▸ **PROBLEM REQUIREMENTS**
Set down the whole listing verbatim.

****************

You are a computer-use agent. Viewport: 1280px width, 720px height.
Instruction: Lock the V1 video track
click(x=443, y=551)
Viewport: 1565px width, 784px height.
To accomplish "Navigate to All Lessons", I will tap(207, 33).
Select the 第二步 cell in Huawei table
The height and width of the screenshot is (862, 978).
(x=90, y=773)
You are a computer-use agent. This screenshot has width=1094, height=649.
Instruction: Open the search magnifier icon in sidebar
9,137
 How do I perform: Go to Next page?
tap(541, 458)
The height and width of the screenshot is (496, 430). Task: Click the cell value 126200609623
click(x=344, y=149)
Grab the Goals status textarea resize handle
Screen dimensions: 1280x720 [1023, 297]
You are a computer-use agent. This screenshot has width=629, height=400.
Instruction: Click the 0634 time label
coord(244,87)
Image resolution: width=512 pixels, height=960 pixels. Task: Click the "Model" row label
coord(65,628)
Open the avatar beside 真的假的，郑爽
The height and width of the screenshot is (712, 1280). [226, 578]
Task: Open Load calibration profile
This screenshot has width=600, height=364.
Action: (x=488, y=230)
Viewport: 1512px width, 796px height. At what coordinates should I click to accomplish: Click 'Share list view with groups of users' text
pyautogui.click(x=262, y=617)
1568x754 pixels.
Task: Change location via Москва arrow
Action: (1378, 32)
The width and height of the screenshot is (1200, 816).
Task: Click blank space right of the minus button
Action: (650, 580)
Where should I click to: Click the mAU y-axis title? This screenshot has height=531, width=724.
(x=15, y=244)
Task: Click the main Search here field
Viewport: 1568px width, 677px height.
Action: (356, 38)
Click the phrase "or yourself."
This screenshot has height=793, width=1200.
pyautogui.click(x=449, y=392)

****************

▸ **TASK OUTPUT**
You are a computer-use agent. Viewport: 1280px width, 720px height.
Instruction: Lock the V1 video track
click(x=443, y=551)
Viewport: 1565px width, 784px height.
To accomplish "Navigate to All Lessons", I will tap(207, 33).
Select the 第二步 cell in Huawei table
The height and width of the screenshot is (862, 978).
(x=90, y=773)
You are a computer-use agent. This screenshot has width=1094, height=649.
Instruction: Open the search magnifier icon in sidebar
9,137
 How do I perform: Go to Next page?
tap(541, 458)
The height and width of the screenshot is (496, 430). Task: Click the cell value 126200609623
click(x=344, y=149)
Grab the Goals status textarea resize handle
Screen dimensions: 1280x720 [1023, 297]
You are a computer-use agent. This screenshot has width=629, height=400.
Instruction: Click the 0634 time label
coord(244,87)
Image resolution: width=512 pixels, height=960 pixels. Task: Click the "Model" row label
coord(65,628)
Open the avatar beside 真的假的，郑爽
The height and width of the screenshot is (712, 1280). [226, 578]
Task: Open Load calibration profile
This screenshot has width=600, height=364.
Action: (x=488, y=230)
Viewport: 1512px width, 796px height. At what coordinates should I click to accomplish: Click 'Share list view with groups of users' text
pyautogui.click(x=262, y=617)
1568x754 pixels.
Task: Change location via Москва arrow
Action: (1378, 32)
The width and height of the screenshot is (1200, 816).
Task: Click blank space right of the minus button
Action: (650, 580)
Where should I click to: Click the mAU y-axis title? This screenshot has height=531, width=724.
(x=15, y=244)
Task: Click the main Search here field
Viewport: 1568px width, 677px height.
Action: (356, 38)
Click the phrase "or yourself."
This screenshot has height=793, width=1200.
pyautogui.click(x=449, y=392)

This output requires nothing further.